→ **AIM OF THE TASK**
In the items below, change "Switch to" to "Go to" wherever it occurs and leave every other part of each line unchanged.

--- Start INPUT FOR THIS TASK ---

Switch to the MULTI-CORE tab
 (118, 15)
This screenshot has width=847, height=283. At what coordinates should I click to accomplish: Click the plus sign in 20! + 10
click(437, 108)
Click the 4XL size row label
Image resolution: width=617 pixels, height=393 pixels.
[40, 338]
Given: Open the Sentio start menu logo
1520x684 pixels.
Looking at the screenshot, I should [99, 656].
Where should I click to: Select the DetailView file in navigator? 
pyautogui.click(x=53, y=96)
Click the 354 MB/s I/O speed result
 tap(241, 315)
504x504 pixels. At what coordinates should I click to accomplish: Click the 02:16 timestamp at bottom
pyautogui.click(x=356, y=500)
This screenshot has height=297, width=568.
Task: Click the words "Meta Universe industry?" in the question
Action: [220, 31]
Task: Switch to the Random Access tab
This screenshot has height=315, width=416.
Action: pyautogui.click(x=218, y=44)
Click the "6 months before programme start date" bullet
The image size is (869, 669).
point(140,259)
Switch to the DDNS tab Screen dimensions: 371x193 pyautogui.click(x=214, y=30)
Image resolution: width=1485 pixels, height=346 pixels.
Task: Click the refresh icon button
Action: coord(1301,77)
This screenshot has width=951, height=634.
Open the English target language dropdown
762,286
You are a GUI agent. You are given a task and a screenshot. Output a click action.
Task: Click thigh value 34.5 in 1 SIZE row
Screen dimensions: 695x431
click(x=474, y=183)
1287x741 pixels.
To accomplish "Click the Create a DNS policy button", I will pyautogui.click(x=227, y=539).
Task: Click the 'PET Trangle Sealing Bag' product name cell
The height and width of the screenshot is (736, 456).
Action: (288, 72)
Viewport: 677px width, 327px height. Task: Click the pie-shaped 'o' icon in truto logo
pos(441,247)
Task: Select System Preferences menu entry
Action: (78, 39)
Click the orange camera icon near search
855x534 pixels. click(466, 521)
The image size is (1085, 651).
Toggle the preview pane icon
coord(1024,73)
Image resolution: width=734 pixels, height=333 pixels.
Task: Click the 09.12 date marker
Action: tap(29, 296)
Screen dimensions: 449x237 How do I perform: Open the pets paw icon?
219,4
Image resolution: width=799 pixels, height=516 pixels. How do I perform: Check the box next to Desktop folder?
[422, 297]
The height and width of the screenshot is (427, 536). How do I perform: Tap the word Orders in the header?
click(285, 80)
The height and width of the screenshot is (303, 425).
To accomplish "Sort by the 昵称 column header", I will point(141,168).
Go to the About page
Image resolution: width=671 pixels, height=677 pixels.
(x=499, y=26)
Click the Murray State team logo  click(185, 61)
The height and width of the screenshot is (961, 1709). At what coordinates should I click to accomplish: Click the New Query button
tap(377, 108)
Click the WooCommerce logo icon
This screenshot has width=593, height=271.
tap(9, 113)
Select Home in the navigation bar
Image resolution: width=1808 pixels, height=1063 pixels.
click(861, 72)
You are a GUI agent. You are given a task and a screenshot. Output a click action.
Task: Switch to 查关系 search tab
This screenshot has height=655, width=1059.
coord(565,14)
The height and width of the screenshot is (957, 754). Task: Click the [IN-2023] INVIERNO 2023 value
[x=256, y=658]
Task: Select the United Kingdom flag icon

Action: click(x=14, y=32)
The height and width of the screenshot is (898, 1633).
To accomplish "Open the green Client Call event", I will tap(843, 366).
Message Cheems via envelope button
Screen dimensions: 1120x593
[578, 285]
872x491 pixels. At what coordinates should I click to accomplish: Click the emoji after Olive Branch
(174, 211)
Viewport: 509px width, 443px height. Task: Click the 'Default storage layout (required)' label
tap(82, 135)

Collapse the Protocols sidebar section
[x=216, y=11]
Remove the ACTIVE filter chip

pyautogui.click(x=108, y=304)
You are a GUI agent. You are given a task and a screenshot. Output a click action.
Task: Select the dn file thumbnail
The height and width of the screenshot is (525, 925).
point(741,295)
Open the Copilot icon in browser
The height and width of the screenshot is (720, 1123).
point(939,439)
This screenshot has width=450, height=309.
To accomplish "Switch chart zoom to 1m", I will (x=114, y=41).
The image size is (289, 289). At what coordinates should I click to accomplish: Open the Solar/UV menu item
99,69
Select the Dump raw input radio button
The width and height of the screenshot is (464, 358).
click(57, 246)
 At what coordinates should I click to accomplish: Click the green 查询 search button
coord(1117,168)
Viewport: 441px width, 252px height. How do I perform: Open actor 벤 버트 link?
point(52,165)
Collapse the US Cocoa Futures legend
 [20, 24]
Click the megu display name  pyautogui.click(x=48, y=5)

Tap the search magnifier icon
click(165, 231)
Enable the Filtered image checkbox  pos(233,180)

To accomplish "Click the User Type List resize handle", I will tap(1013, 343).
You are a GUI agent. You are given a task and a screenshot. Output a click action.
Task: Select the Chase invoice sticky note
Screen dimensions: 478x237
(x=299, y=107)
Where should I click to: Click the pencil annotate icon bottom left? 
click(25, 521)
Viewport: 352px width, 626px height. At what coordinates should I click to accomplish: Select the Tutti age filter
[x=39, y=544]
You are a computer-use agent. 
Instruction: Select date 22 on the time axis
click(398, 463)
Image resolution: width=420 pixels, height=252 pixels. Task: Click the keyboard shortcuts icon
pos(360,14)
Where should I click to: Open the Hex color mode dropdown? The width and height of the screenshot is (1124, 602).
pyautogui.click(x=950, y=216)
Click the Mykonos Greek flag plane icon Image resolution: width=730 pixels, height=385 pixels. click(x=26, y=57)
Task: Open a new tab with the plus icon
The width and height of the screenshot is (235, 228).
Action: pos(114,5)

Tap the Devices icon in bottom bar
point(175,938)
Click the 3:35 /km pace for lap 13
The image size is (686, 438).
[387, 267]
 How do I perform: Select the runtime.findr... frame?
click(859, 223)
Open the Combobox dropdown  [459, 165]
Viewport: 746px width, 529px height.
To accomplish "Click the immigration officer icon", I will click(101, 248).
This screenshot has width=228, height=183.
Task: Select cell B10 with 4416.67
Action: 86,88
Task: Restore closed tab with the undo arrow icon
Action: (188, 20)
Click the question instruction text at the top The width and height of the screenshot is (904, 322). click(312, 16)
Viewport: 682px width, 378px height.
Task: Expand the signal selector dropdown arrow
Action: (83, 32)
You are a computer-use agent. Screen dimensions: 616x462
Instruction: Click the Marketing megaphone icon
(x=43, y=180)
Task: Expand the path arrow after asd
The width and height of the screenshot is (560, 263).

--- End INPUT FOR THIS TASK ---

→ **COMPLETE RESPONSE**
Go to the MULTI-CORE tab
 (118, 15)
This screenshot has width=847, height=283. At what coordinates should I click to accomplish: Click the plus sign in 20! + 10
click(437, 108)
Click the 4XL size row label
Image resolution: width=617 pixels, height=393 pixels.
[40, 338]
Given: Open the Sentio start menu logo
1520x684 pixels.
Looking at the screenshot, I should [99, 656].
Where should I click to: Select the DetailView file in navigator? 
pyautogui.click(x=53, y=96)
Click the 354 MB/s I/O speed result
 tap(241, 315)
504x504 pixels. At what coordinates should I click to accomplish: Click the 02:16 timestamp at bottom
pyautogui.click(x=356, y=500)
This screenshot has height=297, width=568.
Task: Click the words "Meta Universe industry?" in the question
Action: [220, 31]
Task: Go to the Random Access tab
This screenshot has height=315, width=416.
Action: pyautogui.click(x=218, y=44)
Click the "6 months before programme start date" bullet
The image size is (869, 669).
point(140,259)
Go to the DDNS tab Screen dimensions: 371x193 pyautogui.click(x=214, y=30)
Image resolution: width=1485 pixels, height=346 pixels.
Task: Click the refresh icon button
Action: coord(1301,77)
This screenshot has width=951, height=634.
Open the English target language dropdown
762,286
You are a GUI agent. You are given a task and a screenshot. Output a click action.
Task: Click thigh value 34.5 in 1 SIZE row
Screen dimensions: 695x431
click(x=474, y=183)
1287x741 pixels.
To accomplish "Click the Create a DNS policy button", I will pyautogui.click(x=227, y=539).
Task: Click the 'PET Trangle Sealing Bag' product name cell
The height and width of the screenshot is (736, 456).
Action: (288, 72)
Viewport: 677px width, 327px height. Task: Click the pie-shaped 'o' icon in truto logo
pos(441,247)
Task: Select System Preferences menu entry
Action: (78, 39)
Click the orange camera icon near search
855x534 pixels. click(466, 521)
The image size is (1085, 651).
Toggle the preview pane icon
coord(1024,73)
Image resolution: width=734 pixels, height=333 pixels.
Task: Click the 09.12 date marker
Action: tap(29, 296)
Screen dimensions: 449x237 How do I perform: Open the pets paw icon?
219,4
Image resolution: width=799 pixels, height=516 pixels. How do I perform: Check the box next to Desktop folder?
[422, 297]
The height and width of the screenshot is (427, 536). How do I perform: Tap the word Orders in the header?
click(285, 80)
The height and width of the screenshot is (303, 425).
To accomplish "Sort by the 昵称 column header", I will point(141,168).
Go to the About page
Image resolution: width=671 pixels, height=677 pixels.
(x=499, y=26)
Click the Murray State team logo  click(185, 61)
The height and width of the screenshot is (961, 1709). At what coordinates should I click to accomplish: Click the New Query button
tap(377, 108)
Click the WooCommerce logo icon
This screenshot has width=593, height=271.
tap(9, 113)
Select Home in the navigation bar
Image resolution: width=1808 pixels, height=1063 pixels.
click(861, 72)
You are a GUI agent. You are given a task and a screenshot. Output a click action.
Task: Go to 查关系 search tab
This screenshot has height=655, width=1059.
coord(565,14)
The height and width of the screenshot is (957, 754). Task: Click the [IN-2023] INVIERNO 2023 value
[x=256, y=658]
Task: Select the United Kingdom flag icon

Action: click(x=14, y=32)
The height and width of the screenshot is (898, 1633).
To accomplish "Open the green Client Call event", I will tap(843, 366).
Message Cheems via envelope button
Screen dimensions: 1120x593
[578, 285]
872x491 pixels. At what coordinates should I click to accomplish: Click the emoji after Olive Branch
(174, 211)
Viewport: 509px width, 443px height. Task: Click the 'Default storage layout (required)' label
tap(82, 135)

Collapse the Protocols sidebar section
[x=216, y=11]
Remove the ACTIVE filter chip

pyautogui.click(x=108, y=304)
You are a GUI agent. You are given a task and a screenshot. Output a click action.
Task: Select the dn file thumbnail
The height and width of the screenshot is (525, 925).
point(741,295)
Open the Copilot icon in browser
The height and width of the screenshot is (720, 1123).
point(939,439)
This screenshot has width=450, height=309.
To accomplish "Switch chart zoom to 1m", I will (x=114, y=41).
The image size is (289, 289). At what coordinates should I click to accomplish: Open the Solar/UV menu item
99,69
Select the Dump raw input radio button
The width and height of the screenshot is (464, 358).
click(57, 246)
 At what coordinates should I click to accomplish: Click the green 查询 search button
coord(1117,168)
Viewport: 441px width, 252px height. How do I perform: Open actor 벤 버트 link?
point(52,165)
Collapse the US Cocoa Futures legend
 [20, 24]
Click the megu display name  pyautogui.click(x=48, y=5)

Tap the search magnifier icon
click(165, 231)
Enable the Filtered image checkbox  pos(233,180)

To accomplish "Click the User Type List resize handle", I will tap(1013, 343).
You are a GUI agent. You are given a task and a screenshot. Output a click action.
Task: Select the Chase invoice sticky note
Screen dimensions: 478x237
(x=299, y=107)
Where should I click to: Click the pencil annotate icon bottom left? 
click(25, 521)
Viewport: 352px width, 626px height. At what coordinates should I click to accomplish: Select the Tutti age filter
[x=39, y=544]
You are a computer-use agent. 
Instruction: Select date 22 on the time axis
click(398, 463)
Image resolution: width=420 pixels, height=252 pixels. Task: Click the keyboard shortcuts icon
pos(360,14)
Where should I click to: Open the Hex color mode dropdown? The width and height of the screenshot is (1124, 602).
pyautogui.click(x=950, y=216)
Click the Mykonos Greek flag plane icon Image resolution: width=730 pixels, height=385 pixels. click(x=26, y=57)
Task: Open a new tab with the plus icon
The width and height of the screenshot is (235, 228).
Action: pos(114,5)

Tap the Devices icon in bottom bar
point(175,938)
Click the 3:35 /km pace for lap 13
The image size is (686, 438).
[387, 267]
 How do I perform: Select the runtime.findr... frame?
click(859, 223)
Open the Combobox dropdown  [459, 165]
Viewport: 746px width, 529px height.
To accomplish "Click the immigration officer icon", I will click(101, 248).
This screenshot has width=228, height=183.
Task: Select cell B10 with 4416.67
Action: 86,88
Task: Restore closed tab with the undo arrow icon
Action: (188, 20)
Click the question instruction text at the top The width and height of the screenshot is (904, 322). click(312, 16)
Viewport: 682px width, 378px height.
Task: Expand the signal selector dropdown arrow
Action: (83, 32)
You are a computer-use agent. Screen dimensions: 616x462
Instruction: Click the Marketing megaphone icon
(x=43, y=180)
Task: Expand the path arrow after asd
The width and height of the screenshot is (560, 263).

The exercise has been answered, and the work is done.